On Tue, 1 Aug 2006, Thomas Zander wrote:

> On Tuesday 1 August 2006 01:00, Boudewijn Rempt wrote:
> > * difference between masks and selections
> >
> > Actually, there is a relation: both masks and selections (and
> > adjustment layers in my original conception and other property
> > layers such as wetness, height and gravity) are byte-masks
> > that convey a certain property to certain pixels of a layer.
> 
> I'm pretty dissapointed that the nicely started thread so quickly moved 
> into a implementation discussion.

Sorry. I probably shouldn't have taken the time and energy to do a write-up
of what I have had in mind for Krita's selection/masks (whatever they should
be called, I agree with Casper that my terminology is probably confused). 
I thought that would help, instead of relying on other people telling you what
they thought I had in mind.

> There are no usecases shown where your new model has advantages,

True. Insistence on use-cases is something that seems to have happened in
the last week or so; before that, we did without. With is better, of course,
but I haven't had time to write up any use-cases.

>  you just 
> tossed out my usecases as something not relevant (I disagree).  And for 
> other usecases you immediately went into technical details without 
> looking at what people wanted to accomplish, rendering them useless.

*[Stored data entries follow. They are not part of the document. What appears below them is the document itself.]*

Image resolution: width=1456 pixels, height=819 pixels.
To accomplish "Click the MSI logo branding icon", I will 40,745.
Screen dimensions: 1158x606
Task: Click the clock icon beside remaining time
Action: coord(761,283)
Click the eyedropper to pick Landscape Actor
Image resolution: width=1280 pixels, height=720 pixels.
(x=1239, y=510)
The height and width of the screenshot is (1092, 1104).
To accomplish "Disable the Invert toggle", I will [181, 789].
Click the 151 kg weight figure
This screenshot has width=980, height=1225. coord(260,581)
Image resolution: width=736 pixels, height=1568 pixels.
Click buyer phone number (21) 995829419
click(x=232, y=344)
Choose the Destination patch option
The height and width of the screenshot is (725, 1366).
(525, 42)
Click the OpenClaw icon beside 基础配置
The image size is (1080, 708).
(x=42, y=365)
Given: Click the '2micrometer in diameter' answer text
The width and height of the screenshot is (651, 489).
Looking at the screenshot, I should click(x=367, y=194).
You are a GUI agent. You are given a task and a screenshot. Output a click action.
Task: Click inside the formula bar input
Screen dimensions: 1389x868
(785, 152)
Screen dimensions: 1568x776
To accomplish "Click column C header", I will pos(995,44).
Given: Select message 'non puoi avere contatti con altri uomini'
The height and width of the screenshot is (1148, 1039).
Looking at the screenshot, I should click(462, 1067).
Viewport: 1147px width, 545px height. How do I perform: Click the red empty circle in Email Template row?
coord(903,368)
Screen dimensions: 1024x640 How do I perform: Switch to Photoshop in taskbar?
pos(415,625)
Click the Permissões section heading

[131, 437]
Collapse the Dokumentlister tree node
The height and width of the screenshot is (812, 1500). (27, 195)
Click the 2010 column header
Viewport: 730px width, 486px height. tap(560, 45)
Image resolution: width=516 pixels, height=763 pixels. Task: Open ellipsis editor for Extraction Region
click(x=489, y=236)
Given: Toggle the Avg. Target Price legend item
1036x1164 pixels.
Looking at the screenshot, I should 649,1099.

Here I disagree: I have in every case rather carefully looked at what
was being done in the use-case, and tried to figure out why that would best
be done using the traditional model you are a proponent of, and trying to 
figure out whether that would be improved. I have not tossed anything out: I have
not said "people will never want to achieve this result". I just disagree
that it isn't possible to give people a better way to achieve that result.

> Needless to say; this will not convince me that your ideas on how to do 
> this are good for Krita and I continue thinking that your solution will 
> add mental friction which will end up hurting instead of benefitting our 
> users.

I must admit self-interest here. I may be stupid (but rule one of interaction
design is 'never make the user feel stupid'), but I have never, even with
the manual in hand, been able to use Photoshop's channels and masks. I still 
cannot figure out what masks can do. Although my Photoshop manual seems to suggest
it's more than just making parts of a layer invisible.

> > This is more or less my original conception: I think it's better than
> > anything that's currently in existence, that it can be made to work,
> > and that it's possible to create a usable user interface for it.
> 
> Interaction design comes _before_ the code is written, not after.

Yeah? I haven't been writing code for this part of Krita yet. If I had,
this discussion probably wouldn't have happened. And I haven't seen an 
interaction design for the traditional way of handling masks either.

Sometimes, an experiment, a prototype is needed because the designers don't
know what's possible and tend to go for the conservative, imitative approach.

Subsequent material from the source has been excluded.